Keywords

1 Motivation

The big numbers - the integer numbers in computer data representation that comprise of hundreds of bits, are a foundation for security solutions of today’s computer systems. Although, some of the modern programming languages allow programmers to choose an arbitrary variable size, the majority of modern C language compilers, supports the maximum integer size of 64-bits only. Therefore, it is necessary to define the custom big data types and create functions for arithmetic operations from scratch. Alternatively, a developer can benefit from one of the ready-to-use big number libraries that are offered either commercially or as open sources [1, 2].

The FPGAs have been used for security enhancement algorithms before [3,4,5,6]. Meanwhile, the role of the Programmable SoC (PSoC) solutions, that incorporate a CPU subsystem and an FPGA structure in a single chip, is rapidly growing. Soon, such CPU-FPGA hybrid solutions will become ubiquitous, not only for embedded systems but in server solutions as well. The major obstacle in deploying such systems is a cost of hardware development. Designing of hardware is time-consuming, cost-intensive, and requires extra developer skills. However, a shift towards high-level programming can be noticed in design tools today. Thanks to the High-Level Synthesis, C and C++ codes of the algorithms can be translated to their Register Transfer Level (RTL) representations and the process can be controlled by means of inserting pragmas into the source files. The HLS tools significantly speed up the FPGA system development and lead the way to CPU-FPGA systems spreading. Unfortunately, some of the software techniques (i.e. dynamic allocation or recursion) are prohibited by HLS. Thus, preparing the hardware synthesizable C code still requires some effort and care.

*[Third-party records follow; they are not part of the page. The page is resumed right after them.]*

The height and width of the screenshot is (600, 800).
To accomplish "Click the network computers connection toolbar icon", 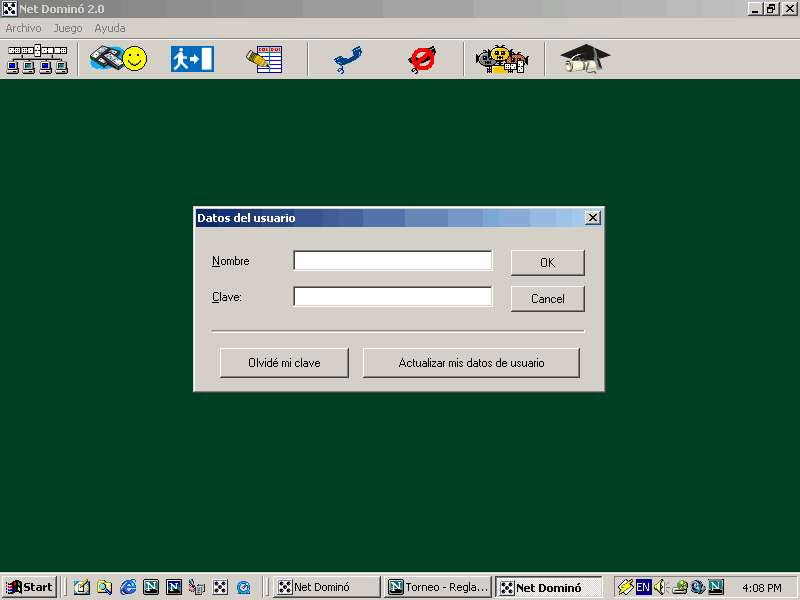I will click(x=37, y=59).
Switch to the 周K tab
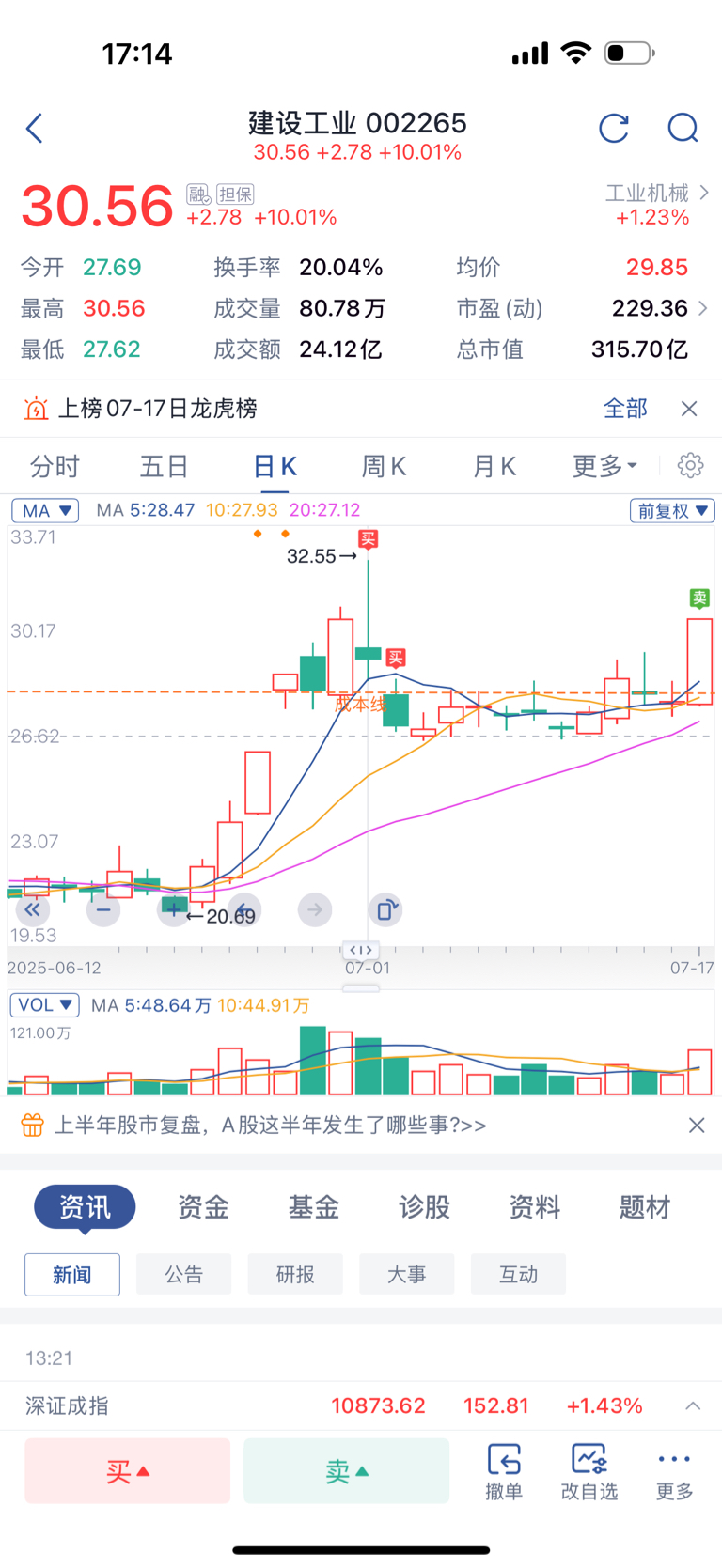The image size is (722, 1568). (x=385, y=466)
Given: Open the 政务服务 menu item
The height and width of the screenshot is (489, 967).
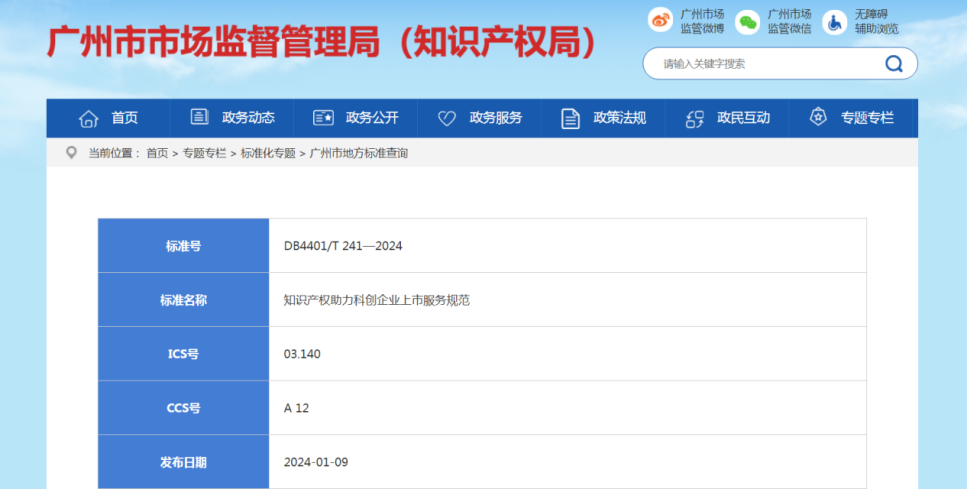Looking at the screenshot, I should pos(495,118).
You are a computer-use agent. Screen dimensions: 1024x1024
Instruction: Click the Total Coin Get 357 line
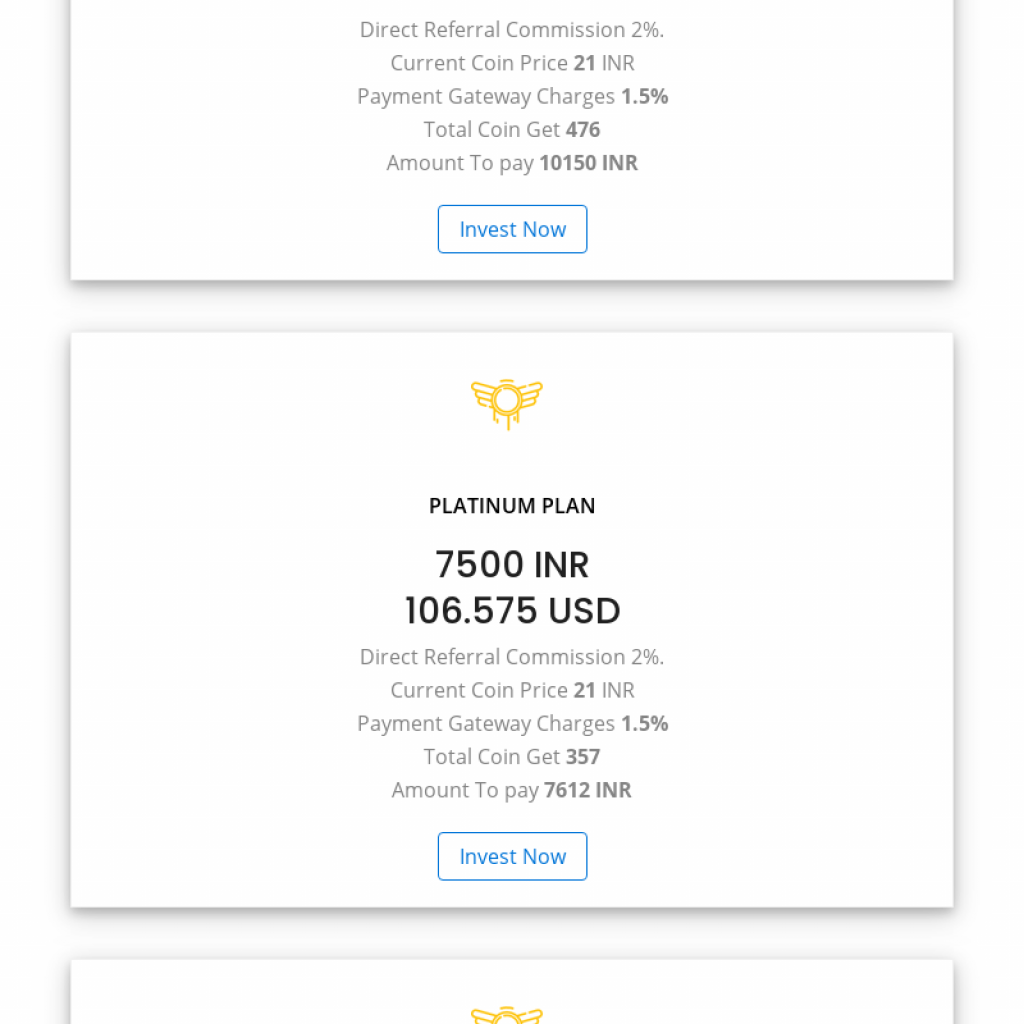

The main goal of this paper is to introduce the Arbitrary Precision Arithmetic Library (ArPALib) that was developed by the authors. Its main advantage over other available arithmetic libraries is that it can be implemented both in software and HLS synthesized hardware, allowing the developer to swiftly create CPU-FPGA based solutions. It is worth highlighting that the source code of ArPALib is available online in the repository provided by the authors [7].

2 The Big Number Libraries

For a proper background we will first overview the three big number libraries that are available for C programmers. We will refer to the GMP [1] and BigDigits [2] libraries, ap_cint.h - built-in library from Xilinx’s Vivado HLS.

GMP library is considered to be one of the fastest big number library available today. It covers an arbitrary bit-width for signed and unsigned integers and fixed-point numbers. Its extraordinary performance comes from a variety of implemented algorithms that are selected according to the actual size of the used numbers. Additionally, the GMP’s algorithms exploit aggressive optimizations for selected processor architectures (e.g. AMD K5/K10, Intel Sandy Bridge, ARM family).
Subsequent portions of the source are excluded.